WB identifies through an exhaustive Systematic Country Diagnostic (SCD) three pathways and cross-cutting areas of work. They include the promotion of sound economic management through second-generation reforms (in finance, banking insurance sectors) for foreign investments and for much needed infrastructure development; inclusive institutions that can accommodate the diversity of the country and brings in social cohesion; sustainable natural resource management and addressing resilience of the economy and society from disasters.  Modernization and forward-looking institutions and public policies are also highlighted as a way forward for Myanmar.

Some of the top-line concerns expressed relate to the absence of significant commitment to a climate action plan or gender action plan in the CPF. Similarly, no reference to the promotion of renewable energy sources is also an area of concern, even though the commitment to SDGs figure broadly as a preamble for the CPF.

Networks like INGO forum point out the need to address the tensions between the stated mandate of the Bank on one side and the project objectives which often takes a narrow view. This is especially so, in addressing issues of peace, decentralization which heavily hinges on trust and confidence of communities and other stakeholders like state/regional governments, non-state actors and others. Similarly, ideas around institution strengthening would have to be negotiated through a narrow band of possibilities, as it involves trust, skills and capacities, which are in shortage. Addressing issues of under-development need to be seen in co-terminus with broader issues of national reconciliation, political dimensions of the peace process and conflict resolution.  From a practical and portfolio funding perspective too, lessons from the experiences like National Community Driven Development Project need to be factored in especially in light of changing contours of sub-national governments in terms of their mandates and ability to direct and manage local development.  Balancing environmental concerns and development priorities is another big issue that needs to be addressed.  It is in this context, aligning and prioritizing policies around sustainable energy comes to picture. Investment projects of different energy sources - in terms of coal, gas, hydropower and solar energy – require careful considerations for the environment and alignment with global pacts and national priorities need to be considered. It is important that WB accommodates its own mandate as well as the commitment of the Myanmar government in terms of promotion of renewables.

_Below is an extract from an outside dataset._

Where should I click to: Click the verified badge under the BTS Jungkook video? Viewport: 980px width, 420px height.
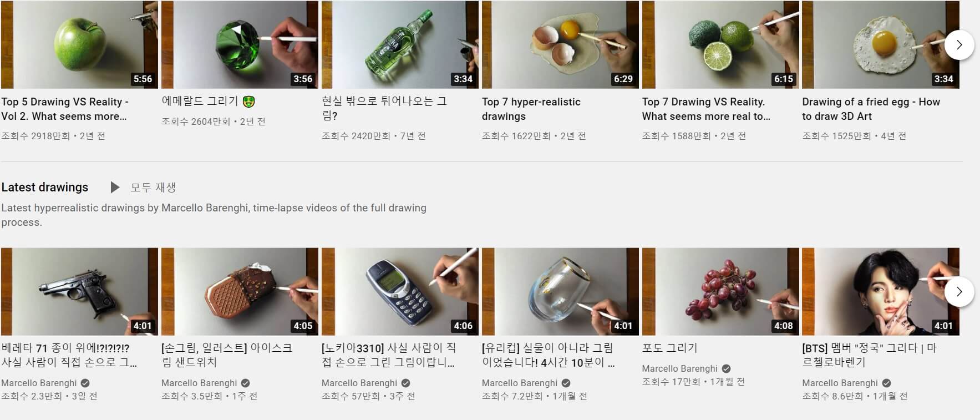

Acknowledging community voices and concerns on the environment is critical in order to build an inclusive development agenda. CSOs at a recent meeting in Mandalay have also expressed concern on investments in coal and hydropower projects that have the potential to create negative environmental impacts.

It is also important to ensure that ongoing economic reforms (and the focus of CPF on the financial sector) would balance the needs of resource mobilization for human development sectors and filling up the gaps through project funding.  Progressive taxation and focus on social policy warrant attention at this juncture.  Similarly, focusing on SMEs would create sustainable demand and employment. At the same time as the analysis of the WB points out, government capacities at the implementation and monitoring levels are weak and this requires significant investments in augmentation of human resources for the delivery of public services. As increasingly state/regional governments become central to balanced growth and development, policy capacities at that level also become important.  Similarly, Public administration sector reforms also call for urgent attention.

One hopes that the WB CPF as a draft document which will seek government approval in the coming months will accommodate some of these concerns and guide Myanmar towards an inclusive society.